What this task involves - Search the records for the string "named" and return each line that has it.

(Data extracts)

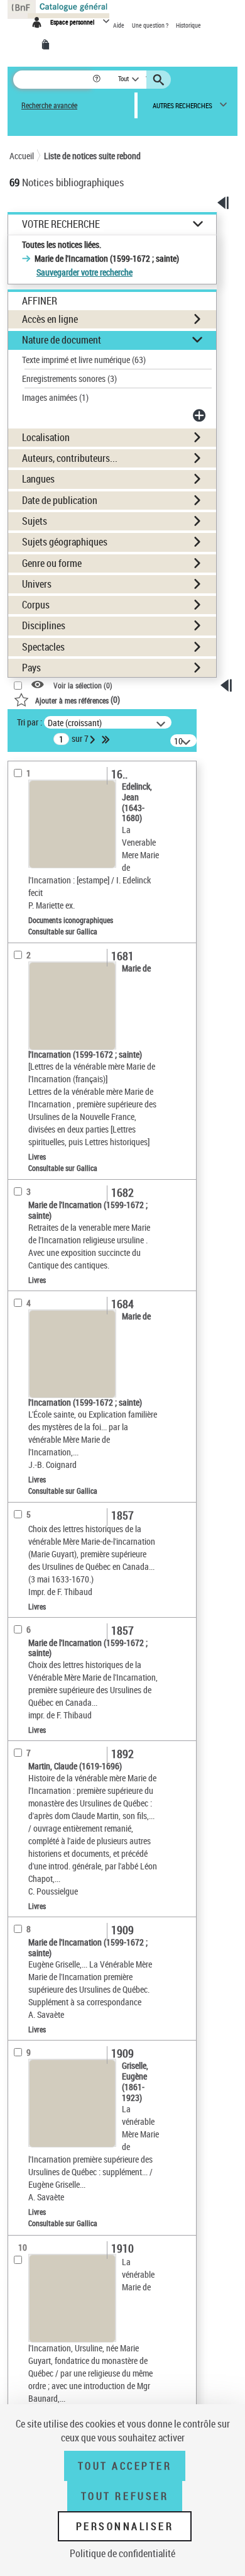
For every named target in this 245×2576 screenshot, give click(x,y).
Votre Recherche (61, 224)
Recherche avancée (49, 105)
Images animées (55, 397)
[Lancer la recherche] (160, 79)
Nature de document (61, 340)
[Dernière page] (107, 739)
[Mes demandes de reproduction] (47, 44)
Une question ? (151, 25)
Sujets (34, 521)
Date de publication (59, 500)
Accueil (21, 156)
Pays (31, 668)
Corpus (36, 605)
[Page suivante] (94, 739)
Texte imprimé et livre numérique (84, 360)
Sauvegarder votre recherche (84, 272)
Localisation (46, 437)
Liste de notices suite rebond (92, 156)
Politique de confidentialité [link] (122, 2553)
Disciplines (43, 625)
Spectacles (43, 647)
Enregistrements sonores (69, 378)
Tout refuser (124, 2496)
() (77, 699)
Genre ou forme (52, 563)
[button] (98, 79)
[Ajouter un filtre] (200, 415)
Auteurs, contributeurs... (69, 458)
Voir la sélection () (82, 685)
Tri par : (29, 722)
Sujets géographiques (64, 542)
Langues (38, 479)
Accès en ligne (50, 319)
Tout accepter (125, 2466)
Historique (188, 25)
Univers (37, 584)
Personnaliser (125, 2526)
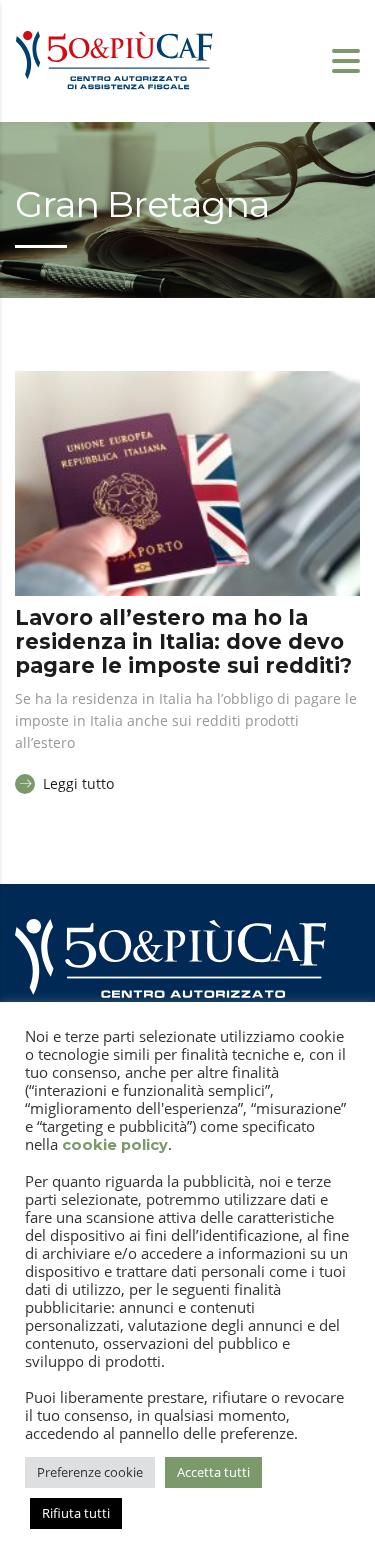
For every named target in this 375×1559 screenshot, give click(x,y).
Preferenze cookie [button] (90, 1472)
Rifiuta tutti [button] (76, 1513)
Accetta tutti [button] (213, 1472)
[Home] (115, 59)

(End Data extracts)

Reply to the exercise -
For every named target in this 245×2576 screenshot, give click(x,y).
For every named target in this 375×1559 screenshot, give click(x,y).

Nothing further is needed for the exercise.